Abstract

Coarctation of the aorta (COA) is an obstruction of the aorta and is usually associated with bicuspid and tricuspid aortic valve stenosis (AS). The main objective of this work is to understand the hemodynamic of COA from different perspectives. This was performed using a global approach including: numerical simulations, mathematical lumped parameter modeling and experimental measurements.
Numerous investigations pointed to a relationship between the genesis and the progression of cardiovascular disease and the locally irregular flow occurring at the diseased zone. Therefore, to examine the relationship between arterial disease and hemodynamics conditions, a joint experimental and numerical investigation was performed to understand physics of fluid flow of COA.

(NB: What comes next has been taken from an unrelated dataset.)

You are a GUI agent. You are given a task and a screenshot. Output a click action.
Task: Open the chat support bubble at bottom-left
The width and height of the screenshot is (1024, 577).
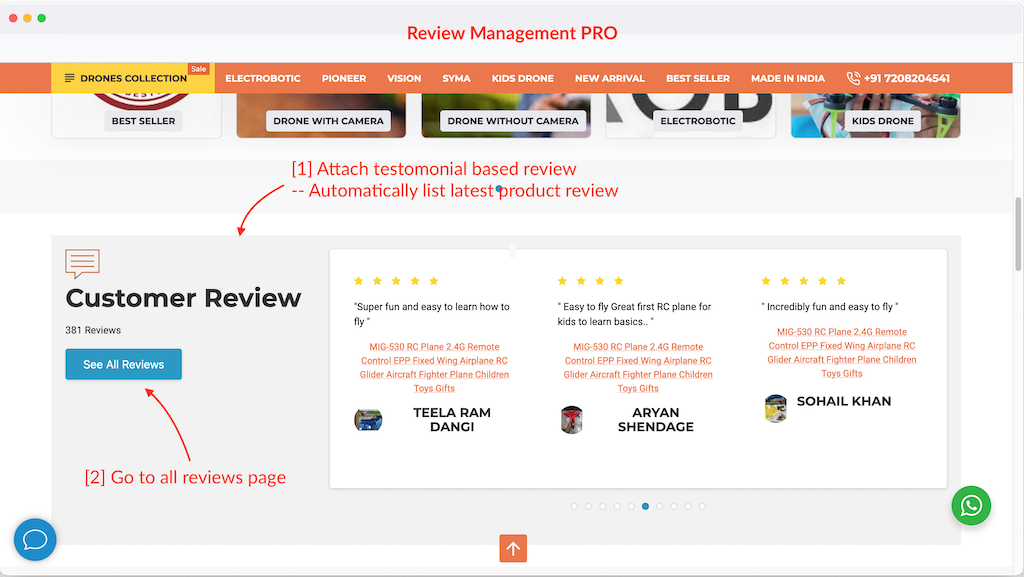[35, 540]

When COA coexists with AS, the left ventricle faces a double hemodynamic load: a valvular load plus a vascular load. First, a formulation describing the instantaneous net pressure gradient through COA was introduced and the predictions compared to in vitro results. The model was then used to determine left ventricular work induced by coexisting aortic stenosis and coarctation with different severities. The suggested model can be used to guide the choice of optimal operative procedure (aortic valve replacement and/or coarctation repaired surgery) and to predict the potential outcome for such patients.
Early detection and accurate estimation of COA severity is the most important predictor of successful long-term outcome. However, current clinical parameters used for the evaluation of the severity of COA have several limitations. In this study, first, we evaluated the limitations of current existing parameters (Catheter trans-COA pressure gradients and Doppler echocardiographic trans-COA pressure gradients) for the evaluation of the severity of COA. Then, we suggested a new approach based on COA Doppler velocity index and COA effective orifice area capable of predicting more accurately the severity of COA. An original in-vitro study was performed using a mock flow circulation model with different COA severities and various aortic valve conditions under different flow rates.
In conclusion, this study investigated the flow dynamics of COA and development of a lumped parameter model, based on non-invasive measurements, capable of accurately investigating the impact of coexisting AS and COA on left ventricular workload. In addition, this study proposed two innovative approaches to evaluate the severity of COA correctly.